━━ Data for this exercise ━━
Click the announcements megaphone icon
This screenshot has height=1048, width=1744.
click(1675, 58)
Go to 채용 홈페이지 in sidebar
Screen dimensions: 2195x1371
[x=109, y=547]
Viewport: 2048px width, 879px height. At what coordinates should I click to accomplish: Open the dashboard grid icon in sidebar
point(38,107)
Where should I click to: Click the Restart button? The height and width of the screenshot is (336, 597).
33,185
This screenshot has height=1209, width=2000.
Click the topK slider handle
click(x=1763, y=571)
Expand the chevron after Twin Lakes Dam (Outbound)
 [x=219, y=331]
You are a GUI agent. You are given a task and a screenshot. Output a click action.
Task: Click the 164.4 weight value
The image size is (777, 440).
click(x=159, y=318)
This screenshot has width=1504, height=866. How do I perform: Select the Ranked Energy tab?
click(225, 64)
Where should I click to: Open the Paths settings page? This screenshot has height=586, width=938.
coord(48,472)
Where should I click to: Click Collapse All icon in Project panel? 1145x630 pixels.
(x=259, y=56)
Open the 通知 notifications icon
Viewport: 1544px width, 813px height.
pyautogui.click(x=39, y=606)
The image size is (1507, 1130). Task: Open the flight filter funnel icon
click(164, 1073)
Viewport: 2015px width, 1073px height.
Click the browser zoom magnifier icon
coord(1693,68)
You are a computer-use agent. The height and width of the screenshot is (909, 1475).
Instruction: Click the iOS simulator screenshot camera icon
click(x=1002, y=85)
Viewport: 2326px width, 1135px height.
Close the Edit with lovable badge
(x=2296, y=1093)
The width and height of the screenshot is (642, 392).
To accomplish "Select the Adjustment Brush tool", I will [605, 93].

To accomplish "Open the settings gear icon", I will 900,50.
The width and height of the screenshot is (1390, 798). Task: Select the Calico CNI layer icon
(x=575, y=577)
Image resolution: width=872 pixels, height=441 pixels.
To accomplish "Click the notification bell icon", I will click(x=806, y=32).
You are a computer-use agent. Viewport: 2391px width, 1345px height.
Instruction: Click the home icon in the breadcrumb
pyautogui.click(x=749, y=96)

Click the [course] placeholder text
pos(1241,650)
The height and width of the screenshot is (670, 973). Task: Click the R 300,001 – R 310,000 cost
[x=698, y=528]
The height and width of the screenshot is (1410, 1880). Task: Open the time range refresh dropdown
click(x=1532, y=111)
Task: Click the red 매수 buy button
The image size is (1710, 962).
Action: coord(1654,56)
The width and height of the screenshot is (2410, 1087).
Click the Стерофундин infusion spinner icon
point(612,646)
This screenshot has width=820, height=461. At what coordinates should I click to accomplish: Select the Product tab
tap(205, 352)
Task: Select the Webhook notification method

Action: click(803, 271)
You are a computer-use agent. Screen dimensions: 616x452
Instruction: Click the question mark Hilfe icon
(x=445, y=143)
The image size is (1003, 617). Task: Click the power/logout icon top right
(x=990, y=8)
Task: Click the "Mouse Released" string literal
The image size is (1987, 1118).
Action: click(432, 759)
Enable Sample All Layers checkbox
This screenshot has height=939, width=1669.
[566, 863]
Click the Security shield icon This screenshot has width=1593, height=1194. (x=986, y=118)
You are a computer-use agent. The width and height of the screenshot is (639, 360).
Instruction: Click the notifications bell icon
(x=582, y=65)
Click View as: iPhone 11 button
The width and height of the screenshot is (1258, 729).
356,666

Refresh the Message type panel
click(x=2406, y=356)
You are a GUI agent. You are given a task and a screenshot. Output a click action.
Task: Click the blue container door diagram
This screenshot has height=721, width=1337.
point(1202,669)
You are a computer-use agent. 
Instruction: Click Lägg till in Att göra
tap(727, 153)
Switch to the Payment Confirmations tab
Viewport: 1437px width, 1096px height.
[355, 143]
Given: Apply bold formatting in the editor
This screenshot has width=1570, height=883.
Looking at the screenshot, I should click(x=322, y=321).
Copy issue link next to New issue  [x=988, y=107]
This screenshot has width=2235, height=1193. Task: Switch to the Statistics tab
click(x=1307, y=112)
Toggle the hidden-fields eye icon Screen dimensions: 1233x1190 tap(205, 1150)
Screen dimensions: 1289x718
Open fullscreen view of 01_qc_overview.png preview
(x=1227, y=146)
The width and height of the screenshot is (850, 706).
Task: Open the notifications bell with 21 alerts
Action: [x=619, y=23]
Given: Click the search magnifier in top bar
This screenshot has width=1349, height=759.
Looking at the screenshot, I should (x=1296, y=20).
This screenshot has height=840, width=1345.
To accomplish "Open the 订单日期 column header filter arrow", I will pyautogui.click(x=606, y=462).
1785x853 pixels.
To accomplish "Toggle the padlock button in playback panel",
━━━
## How to complete this task
All lines of the records above that contain the word "will" are to be copied out.

## Exercise result
To accomplish "Select the Adjustment Brush tool", I will [605, 93].
To accomplish "Open the settings gear icon", I will 900,50.
To accomplish "Click the notification bell icon", I will click(x=806, y=32).
To accomplish "Open the 订单日期 column header filter arrow", I will pyautogui.click(x=606, y=462).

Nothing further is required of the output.